Reference! The progression of MSA is manifested by worsening symptoms of types 1–3 of multiple system atrophy. The clinic is supplemented by dementia, paralysis or paresis, inappropriate behavior, and complications of degeneration.

International Neurological Journal 5 (51) 2012

Parkinsonism is a progressive disease of the nervous system, characterized by slowness of voluntary movements, muscle rigidity, trembling (tremor) at rest, poor facial expressions, changes in gait (small steps, lack of normal swinging of the arms). The most common form of parkinsonism is idiopathic parkinsonism (or Parkinson's disease), the main distinguishing manifestations of which are rigidity, resting tremor, impaired postural reflexes, asymmetry of onset, good response to levodopa, cell death of the substantia nigra and the presence of Lewy bodies [1, 2]. But there are several other primary neurodegenerative diseases with damage to the extrapyramidal system, in which parkinsonism syndrome (Table 1) may be one of the main or additional manifestations [5, 7, 8].

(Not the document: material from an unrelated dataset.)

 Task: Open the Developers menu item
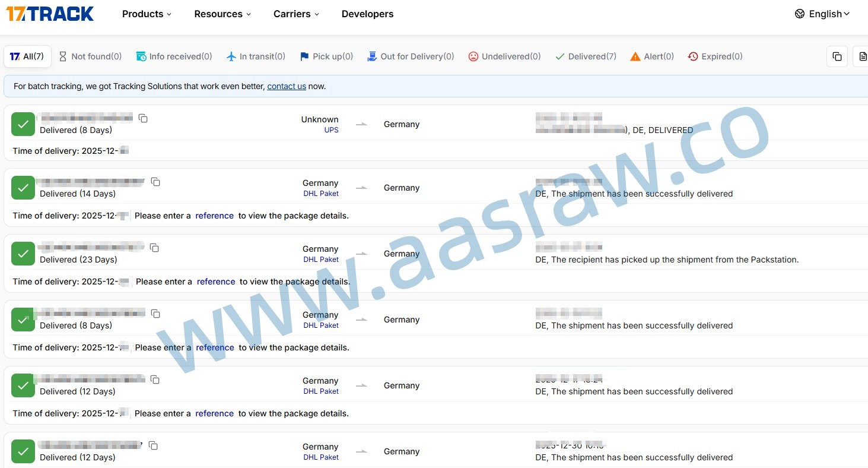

In the early stages of the disease, there are difficulties in differential diagnosis of various forms of parkinsonism. The diagnosis of various parkinsonian disorders is significantly improved by the use of special criteria, such as the system for assessing the severity of parkinsonism by L.S. Petelin et al. (1980), the Hoehn-Yahr scale (1967) as modified by Lindval et al. (1989), Tetrud, Langstone (1989), Unified Parkinson's Disease Rating Scale (Fahn, Elton, 1987), UK PD Society diagnostic criteria for Parkinson's disease (Gibb, Lees, 1988), diagnostic criteria for multiple system atrophy (Gilman et al., 1998 ), criteria for the diagnosis of progressive supranuclear palsy (NINDSSPSR criteria Litvan et al., 1996), clinical neuroimaging criteria for the diagnosis of vascular parkinsonism (Levin O.S., 1997), criteria for the diagnosis of essential tremor (Elble, 2000), criteria for the diagnosis of Tourette's syndrome (The Tourette Syndrome Classification Study Group, 1993) and others [8–10].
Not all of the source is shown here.